Cape Town – In a major victory for the District Six restitution cause, newly appointed Public Works Minister Patricia de Lille halted plans to sell 25 pieces of land belonging to her department.
De Lille said: “I can confirm that the advert for request for proposal has been stopped by me three weeks ago so that we can have proper consultation.
“I was not consulted about this. Some of the land parcels included in the list had been transferred to CPUT (Cape Peninsula of Technology) as part of the District Six land restitution programme.”
According to the District Six Working Committee, the department intended to sell 25 pieces of land within the boundaries of District Six. Seventeen of those parcels were identified for development.
Chairperson of the District Six Working Committee Shahied Ajam said: “To our understanding, within the 150m demarcation within District Six there are parcels of land that Public Works wants to sell off; there are old derelict buildings that they want to get rid off as well.”
Ajam said he was concerned about the 17 parcels of land that were earmarked for development,
“This is concerning because this demarcation falls into the development of District Six.

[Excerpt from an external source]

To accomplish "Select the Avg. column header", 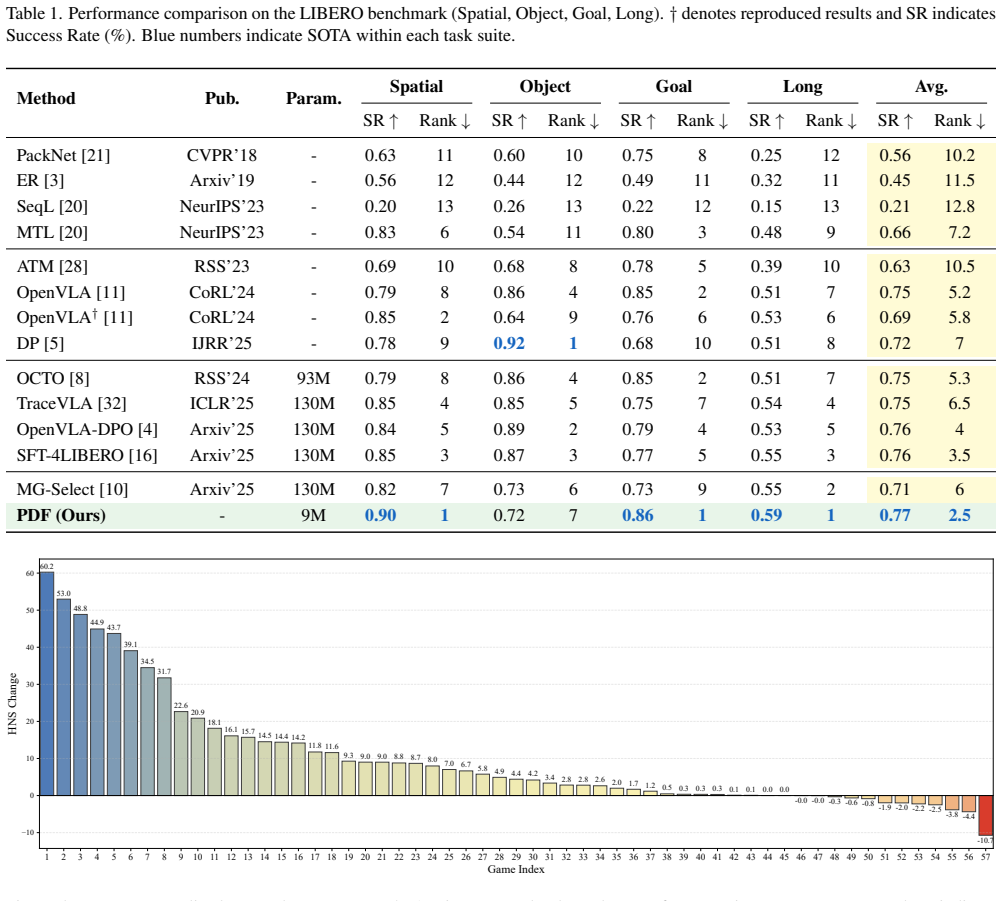I will point(931,86).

“If this goes through, we have no choice but to head to court and go the legal route again,” he said.
The Cape Argus reported in May that plans to accommodate the rest of the District Six land claimants had hit another snag due to a stalemate between CPUT and government departments over the transfer of land.
A document pointing out that the houses in Phase 3 of the development, for about 108 claimants, wouldn’t be handed over until title deeds could be issued was currently being discussed by the Human Settlements Department and the City of Cape Town.
The document also points out that it appears that for Phase 3 (Q site) to be completed, CPUT needs to transfer about 5.6hectares of land to the Department of Rural Development and Land Reform, but that hasn’t happened yet as the institution is waiting for the Department of Public Works to transfer land to the university for its future expansion.
And it is here that the problem lies.
Public Works said it could not release the land to CPUT as it was needed by other state departments.
Former rural development and land reform minister Maite Nkoana-Mashabane said It would eventually cost R11billion to develop District Six, of which R2.4bn would be needed to provide housing for the just fewer than 1000 remaining claimants.
Nkoana-Mashabane said the department would only be able to contribute R351million to the construction of the remaining houses and that other sources of revenue including public/private partnership would have to be explored.
In its reaction to the latest development, CPUT said that it was an active participant in all the discussions surrounding District Six and around the distribution of land.
“CPUT remains committed to engaging with various stakeholders and the process is currently still ongoing,” said CPUT spokesperson Lauren Kansley.